### [ABOUT THIS TASK]
After reading the entries below, report how many lines have the string "Follow" in them, giving the number alone.

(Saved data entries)
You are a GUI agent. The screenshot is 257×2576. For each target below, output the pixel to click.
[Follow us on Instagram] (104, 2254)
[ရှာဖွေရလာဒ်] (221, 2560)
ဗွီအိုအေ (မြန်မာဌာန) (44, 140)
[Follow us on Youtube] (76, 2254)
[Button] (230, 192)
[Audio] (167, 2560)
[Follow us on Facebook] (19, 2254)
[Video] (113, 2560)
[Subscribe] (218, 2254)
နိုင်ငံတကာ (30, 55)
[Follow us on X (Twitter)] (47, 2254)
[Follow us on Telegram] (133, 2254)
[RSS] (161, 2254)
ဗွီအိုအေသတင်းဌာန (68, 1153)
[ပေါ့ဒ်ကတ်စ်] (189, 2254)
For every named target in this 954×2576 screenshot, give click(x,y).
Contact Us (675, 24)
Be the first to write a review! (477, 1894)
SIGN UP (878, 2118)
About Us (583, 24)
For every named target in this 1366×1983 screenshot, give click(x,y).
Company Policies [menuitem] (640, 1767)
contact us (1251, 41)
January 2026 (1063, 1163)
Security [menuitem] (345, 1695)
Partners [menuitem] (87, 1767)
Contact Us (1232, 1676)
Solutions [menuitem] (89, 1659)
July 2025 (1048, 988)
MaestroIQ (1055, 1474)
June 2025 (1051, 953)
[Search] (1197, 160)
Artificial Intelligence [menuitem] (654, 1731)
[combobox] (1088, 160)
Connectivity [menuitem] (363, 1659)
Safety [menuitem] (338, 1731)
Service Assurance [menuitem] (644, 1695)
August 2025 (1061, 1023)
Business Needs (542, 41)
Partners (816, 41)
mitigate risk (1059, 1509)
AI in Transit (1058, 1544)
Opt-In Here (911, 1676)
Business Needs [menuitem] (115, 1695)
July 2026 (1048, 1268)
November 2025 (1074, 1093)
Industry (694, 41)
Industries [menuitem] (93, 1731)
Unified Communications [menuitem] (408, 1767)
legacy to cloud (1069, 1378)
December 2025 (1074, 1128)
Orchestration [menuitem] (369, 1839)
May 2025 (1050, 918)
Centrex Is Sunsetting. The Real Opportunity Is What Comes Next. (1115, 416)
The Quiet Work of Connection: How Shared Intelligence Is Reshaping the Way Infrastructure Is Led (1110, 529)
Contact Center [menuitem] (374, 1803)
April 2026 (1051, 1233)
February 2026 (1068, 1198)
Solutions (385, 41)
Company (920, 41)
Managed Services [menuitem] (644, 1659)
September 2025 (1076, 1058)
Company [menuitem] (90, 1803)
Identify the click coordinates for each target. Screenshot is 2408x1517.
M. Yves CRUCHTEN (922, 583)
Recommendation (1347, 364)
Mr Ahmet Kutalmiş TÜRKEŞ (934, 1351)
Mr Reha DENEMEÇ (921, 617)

### [OUTPUT FOR THIS EXERCISE]
5